We recommend Samsung or SanDisk cards with A2 or A1 rating. Make sure that it is “Sold by Amazon.com” or else it could be a fake card. Samsung has been the most reliable in our experience with over 50 different MicroSD cards models.
We do not recommend any other manufacturer because they have consistently proven themselves to put out unreliable products.
Our images are designed to detect silent MicroSD card corruption and lengthen MicroSD card life.
If you suspect data corruption, run sudo dmesg | grep mmc and look for errors. Feel free to post your output below if you are not sure what counts as an error.
To test read speed, run sudo dd if=$(findmnt -nvo SOURCE /) of=/dev/null bs=1M iflag=direct status=progress. Press Control+C to end. If this drops below 20MB/s, we recommend another card.
To test write speed, run openssl enc -aes-128-ctr -pass pass:"$(dd if=/dev/urandom bs=128 count=1 2>/dev/null | base64)" -nosalt < /dev/zero | dd of=test.file iflag=fullblock oflag=direct bs=1M status=progress. Press Control+C to end. If this drops below 15MB/s, we recommend another card for best experience.
For unpowered long term archival on the order of a decade, all flash storage devices will lose data. For applications that are expected to run for years, we recommend endurance or even industrial MicroSD cards. These MicroSD card internal controllers will fresh data cells periodically if powered and offer higher reliability.
There’s a power cycle issue due to how the SD card handles VDDIO that we are in the process of fixing. It should be fixed/mitigated in the next firmware release.

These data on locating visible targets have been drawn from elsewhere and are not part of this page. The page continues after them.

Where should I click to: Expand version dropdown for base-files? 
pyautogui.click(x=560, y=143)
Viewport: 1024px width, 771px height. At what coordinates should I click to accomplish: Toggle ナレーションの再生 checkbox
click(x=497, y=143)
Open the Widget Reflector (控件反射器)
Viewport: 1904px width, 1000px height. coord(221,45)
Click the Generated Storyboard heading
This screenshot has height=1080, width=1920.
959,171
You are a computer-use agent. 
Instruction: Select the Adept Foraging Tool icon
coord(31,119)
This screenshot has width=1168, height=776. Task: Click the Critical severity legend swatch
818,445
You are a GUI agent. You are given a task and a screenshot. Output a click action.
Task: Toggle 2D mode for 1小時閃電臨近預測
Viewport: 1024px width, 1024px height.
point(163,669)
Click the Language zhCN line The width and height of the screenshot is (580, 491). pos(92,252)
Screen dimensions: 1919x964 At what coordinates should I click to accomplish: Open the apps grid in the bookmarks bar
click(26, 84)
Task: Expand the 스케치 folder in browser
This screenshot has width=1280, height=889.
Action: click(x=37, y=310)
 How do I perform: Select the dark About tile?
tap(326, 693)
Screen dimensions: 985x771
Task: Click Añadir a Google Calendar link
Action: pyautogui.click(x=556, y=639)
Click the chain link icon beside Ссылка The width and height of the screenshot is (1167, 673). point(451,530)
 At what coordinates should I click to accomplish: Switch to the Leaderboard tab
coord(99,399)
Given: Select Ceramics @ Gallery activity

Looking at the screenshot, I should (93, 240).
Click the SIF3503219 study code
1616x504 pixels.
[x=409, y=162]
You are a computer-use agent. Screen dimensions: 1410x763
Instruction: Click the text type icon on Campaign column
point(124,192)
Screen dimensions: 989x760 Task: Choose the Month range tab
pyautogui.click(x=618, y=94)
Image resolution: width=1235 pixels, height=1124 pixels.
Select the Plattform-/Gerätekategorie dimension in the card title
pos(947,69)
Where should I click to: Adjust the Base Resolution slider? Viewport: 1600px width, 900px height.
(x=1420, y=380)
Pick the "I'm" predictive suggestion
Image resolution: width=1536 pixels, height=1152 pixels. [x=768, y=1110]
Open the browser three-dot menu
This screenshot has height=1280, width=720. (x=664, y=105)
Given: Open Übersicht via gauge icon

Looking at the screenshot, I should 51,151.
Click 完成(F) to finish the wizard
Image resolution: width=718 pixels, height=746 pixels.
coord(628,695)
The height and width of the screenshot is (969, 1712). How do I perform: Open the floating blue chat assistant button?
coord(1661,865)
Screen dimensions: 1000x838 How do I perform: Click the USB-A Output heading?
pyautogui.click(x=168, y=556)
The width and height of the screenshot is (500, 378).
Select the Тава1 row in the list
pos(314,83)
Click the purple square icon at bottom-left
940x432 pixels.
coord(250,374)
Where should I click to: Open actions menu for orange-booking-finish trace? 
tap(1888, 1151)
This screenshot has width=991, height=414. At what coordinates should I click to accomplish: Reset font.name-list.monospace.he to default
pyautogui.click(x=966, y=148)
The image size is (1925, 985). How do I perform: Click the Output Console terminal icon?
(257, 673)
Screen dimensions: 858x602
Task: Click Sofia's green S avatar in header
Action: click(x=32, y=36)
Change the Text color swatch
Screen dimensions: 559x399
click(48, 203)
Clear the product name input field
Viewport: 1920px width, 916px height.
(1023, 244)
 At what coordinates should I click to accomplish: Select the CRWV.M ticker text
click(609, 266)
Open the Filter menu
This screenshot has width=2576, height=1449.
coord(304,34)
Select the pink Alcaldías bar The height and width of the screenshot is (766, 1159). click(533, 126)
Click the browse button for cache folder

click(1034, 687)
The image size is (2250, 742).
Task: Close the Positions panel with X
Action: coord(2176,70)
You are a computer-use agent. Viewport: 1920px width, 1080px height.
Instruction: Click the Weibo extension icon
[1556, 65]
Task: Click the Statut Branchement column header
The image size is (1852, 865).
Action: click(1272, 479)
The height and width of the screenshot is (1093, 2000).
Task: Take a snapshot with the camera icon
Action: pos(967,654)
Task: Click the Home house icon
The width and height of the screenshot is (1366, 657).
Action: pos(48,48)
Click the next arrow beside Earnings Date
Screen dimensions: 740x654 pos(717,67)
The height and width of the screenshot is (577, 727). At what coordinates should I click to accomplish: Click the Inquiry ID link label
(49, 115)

Either will work fine. Brand and legitimate supply chain matters more than XC or HC. HC means it’s most likely FAT32 formatted out of the box while XC means it’s EXFAT formatted. Neither matters since you are flashing a new image onto the card to replace the initial data on the MicroSD card.
At the beginning I didn’t consider these recommendations about buying either Samsung or SanDisk cards and I went for other brands such as Adata or Silicon Power. This led to killing the uSD cards I used. I’ve killed at least 1 or 2. IMO, if you are on Alta, a 3.5" HDD will prove more reliable than a uSD. And a SSD with USB 3.0 is far more faster than a typical uSD.